Learning the best hypothesis

Aka Agnostic learning model.

The goal

Let error in best fit, \(\eta = min_{c \in C} Pr(c(x) \neq l)\). Given \(\del, \eps\); get h where \(Pr(h(x) \neq l) \leq \eta + \eps\).

Underlying distribution

Naught known to the algorithm about process generating data; just asking for approximately best fit or \(\eps\) approx of the \(c\) with error \(\eta\). Even same example \(s\) can have different label \(l\) at different times: this could either be because of noise/ corruption of the label or because of the underlying distribution.

In some settings, it may be clear that the underlying \(Pr(x)\) distribution is of a particular type. This setting is important in practice.

Connection to PAC model

PAC model a special case. So, lower bounds which apply to PAC learning apply to agnostic learning too.

Common algorithms

Very few positive results known. Usually empirical risk minimization used.

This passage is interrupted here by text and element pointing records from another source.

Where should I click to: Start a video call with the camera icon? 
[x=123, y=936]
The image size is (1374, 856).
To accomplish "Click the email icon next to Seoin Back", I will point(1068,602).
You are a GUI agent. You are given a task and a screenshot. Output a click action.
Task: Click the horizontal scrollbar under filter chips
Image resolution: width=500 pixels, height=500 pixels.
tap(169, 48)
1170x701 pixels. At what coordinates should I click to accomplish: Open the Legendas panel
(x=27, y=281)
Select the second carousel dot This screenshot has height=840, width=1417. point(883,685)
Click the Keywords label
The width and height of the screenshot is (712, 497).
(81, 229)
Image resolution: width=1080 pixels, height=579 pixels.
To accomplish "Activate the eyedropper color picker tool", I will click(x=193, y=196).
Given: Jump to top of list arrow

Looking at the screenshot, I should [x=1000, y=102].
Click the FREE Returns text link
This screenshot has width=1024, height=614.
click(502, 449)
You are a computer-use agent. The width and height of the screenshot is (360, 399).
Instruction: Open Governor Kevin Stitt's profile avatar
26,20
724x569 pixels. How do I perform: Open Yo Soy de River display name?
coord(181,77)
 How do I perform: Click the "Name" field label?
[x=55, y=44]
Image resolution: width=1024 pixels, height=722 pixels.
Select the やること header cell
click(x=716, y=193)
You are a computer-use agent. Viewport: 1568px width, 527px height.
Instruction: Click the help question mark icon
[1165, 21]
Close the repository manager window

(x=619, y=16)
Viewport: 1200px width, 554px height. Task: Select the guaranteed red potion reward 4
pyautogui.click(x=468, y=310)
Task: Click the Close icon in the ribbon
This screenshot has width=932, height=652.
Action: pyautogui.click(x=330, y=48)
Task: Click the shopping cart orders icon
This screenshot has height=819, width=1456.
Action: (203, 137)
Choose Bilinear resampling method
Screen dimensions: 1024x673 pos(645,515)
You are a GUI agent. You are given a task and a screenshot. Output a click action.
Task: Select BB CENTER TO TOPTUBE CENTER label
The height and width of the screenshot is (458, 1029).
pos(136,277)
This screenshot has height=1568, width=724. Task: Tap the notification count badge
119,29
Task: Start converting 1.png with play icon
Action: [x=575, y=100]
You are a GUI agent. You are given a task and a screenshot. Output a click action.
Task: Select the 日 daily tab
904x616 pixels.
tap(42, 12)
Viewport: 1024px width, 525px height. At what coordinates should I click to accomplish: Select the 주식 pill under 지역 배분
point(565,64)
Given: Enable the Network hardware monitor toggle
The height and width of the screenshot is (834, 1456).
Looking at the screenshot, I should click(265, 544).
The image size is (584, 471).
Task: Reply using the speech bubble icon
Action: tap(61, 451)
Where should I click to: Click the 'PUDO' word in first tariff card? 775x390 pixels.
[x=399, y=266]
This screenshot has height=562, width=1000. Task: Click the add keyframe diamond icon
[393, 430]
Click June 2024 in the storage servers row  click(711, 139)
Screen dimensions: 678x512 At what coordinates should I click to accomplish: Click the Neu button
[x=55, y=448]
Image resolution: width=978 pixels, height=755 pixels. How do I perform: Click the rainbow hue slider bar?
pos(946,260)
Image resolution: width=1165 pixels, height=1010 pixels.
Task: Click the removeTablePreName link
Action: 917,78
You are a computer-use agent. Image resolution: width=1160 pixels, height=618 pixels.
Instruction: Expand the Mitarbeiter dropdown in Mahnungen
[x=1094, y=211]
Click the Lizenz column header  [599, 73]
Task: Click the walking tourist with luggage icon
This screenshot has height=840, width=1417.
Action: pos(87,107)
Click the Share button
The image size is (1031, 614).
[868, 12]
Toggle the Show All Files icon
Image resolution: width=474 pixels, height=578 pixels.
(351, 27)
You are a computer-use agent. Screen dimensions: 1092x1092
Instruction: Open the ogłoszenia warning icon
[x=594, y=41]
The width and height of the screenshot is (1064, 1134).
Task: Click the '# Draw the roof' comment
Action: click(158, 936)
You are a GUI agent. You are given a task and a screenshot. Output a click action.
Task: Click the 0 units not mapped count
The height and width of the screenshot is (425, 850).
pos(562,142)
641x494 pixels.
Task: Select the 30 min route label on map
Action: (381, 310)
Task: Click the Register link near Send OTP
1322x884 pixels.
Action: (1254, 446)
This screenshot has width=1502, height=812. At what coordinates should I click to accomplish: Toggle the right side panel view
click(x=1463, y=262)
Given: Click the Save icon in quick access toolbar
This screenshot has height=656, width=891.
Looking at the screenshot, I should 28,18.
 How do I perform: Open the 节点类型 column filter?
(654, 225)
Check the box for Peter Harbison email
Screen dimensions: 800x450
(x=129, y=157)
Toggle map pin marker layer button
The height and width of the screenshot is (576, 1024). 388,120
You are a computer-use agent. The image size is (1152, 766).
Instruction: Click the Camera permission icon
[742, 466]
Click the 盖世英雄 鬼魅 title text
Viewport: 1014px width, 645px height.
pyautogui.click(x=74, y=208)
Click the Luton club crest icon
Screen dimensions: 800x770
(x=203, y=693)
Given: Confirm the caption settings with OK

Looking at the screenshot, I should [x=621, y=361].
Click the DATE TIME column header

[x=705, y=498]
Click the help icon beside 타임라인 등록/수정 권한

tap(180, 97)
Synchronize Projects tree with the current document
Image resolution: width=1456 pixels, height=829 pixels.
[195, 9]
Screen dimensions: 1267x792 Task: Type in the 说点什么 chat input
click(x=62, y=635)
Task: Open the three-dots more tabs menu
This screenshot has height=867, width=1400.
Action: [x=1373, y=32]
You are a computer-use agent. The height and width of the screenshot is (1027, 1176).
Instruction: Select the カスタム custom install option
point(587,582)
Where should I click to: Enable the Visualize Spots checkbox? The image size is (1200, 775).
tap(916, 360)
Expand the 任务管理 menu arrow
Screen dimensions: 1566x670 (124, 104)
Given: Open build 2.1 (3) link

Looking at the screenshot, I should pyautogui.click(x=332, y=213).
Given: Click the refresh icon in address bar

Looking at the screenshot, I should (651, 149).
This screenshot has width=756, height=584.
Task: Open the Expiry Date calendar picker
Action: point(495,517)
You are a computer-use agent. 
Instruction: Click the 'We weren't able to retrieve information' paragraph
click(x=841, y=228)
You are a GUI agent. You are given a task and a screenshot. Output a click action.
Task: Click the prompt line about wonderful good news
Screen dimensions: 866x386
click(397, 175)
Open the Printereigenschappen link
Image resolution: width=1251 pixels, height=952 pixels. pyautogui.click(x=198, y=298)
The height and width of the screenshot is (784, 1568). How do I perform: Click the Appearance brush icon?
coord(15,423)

Under U, learn f with Fourier concentration

If target \(f \in C\) has good fourier concentration: \ \(\sum_{|S|\geq d} \hat{f}(S)^{2} \leq \eps\); for best \(g \in H\): \(Pr_{x}(g(x)\neq f(x)) = \eta\); then use low degree algorithm to learn g: get \(h = \sum_{|S|< d} \hat{g}(S)p_{S}\); then error of h wrt g:\ \(\norm{\sum_{|S|\geq d} \hat{g}(S)p_{S}}^{2} \leq \norm{g-\sum_{|S|<d}\hat{f}(S)p_{S}}^{2} \leq \norm{g - f + f_{\geq d}}^{2} \leq O(\eta + \eps)\); final error of h wrt f also \(O(\eta + \eps)\).

Learning parities

Equivalent to decoding random linear codes from adversarial errors: \(xG = c\); make \(H\) in \(N(G^T)\); \((c+e)H = eH\). Finding e from eH is equivalent to learning noisy parities. NP hard.

If possible, enables weak parity learning.

Reduces to learning with random noise

Let f have t-heavy component s. This is also a weak parity learner.

Let A-projection of f: \(f_A = \sum_{a \in \set{0, 1}^n: Aa = 1^m} \hat{f}(a)p_a(x)\): So, picking \(2^{-m+n}\) basis parities. \(f_A(x) = E_{p \in \set{0,1}^m}[f(x \xor A^T p)p_{1^m}(p)]\). Thus, Can simulate \(PEX(f_A)\) with PEX(f).

Take [-1, 1] ranged f, \(s \neq 0\), random A: with probability \(2^{-m-1}\), \(\hat{f}A(s) = \hat{f}(s)\) and \(\sum{a \neq s}\hat{f_A}(a)^2 \leq 2^{-m+1} \norm{f}^2\): latter by finding expectation, using Markov inequality.

Algorithm WP: Take learner \(L\) for parities over k vars for every noise \(\eta < 1/2\) in time \(T(\)n\(,k, (1-2\eta)^-1)\) and \(S = S(\)n\(,k, (1-2\eta)^-1)\) examples. Take PEX(f); simulate \(PEX(f_A)\) which \(\approx PEX(\hat{f}(a)(s)p_s(x))\) which is s with noise \(\eta = \frac{1-t}{2}\); run \(L\) to get parity \(s\), output \(s\) if \(s\) is \(t/2\) heavy.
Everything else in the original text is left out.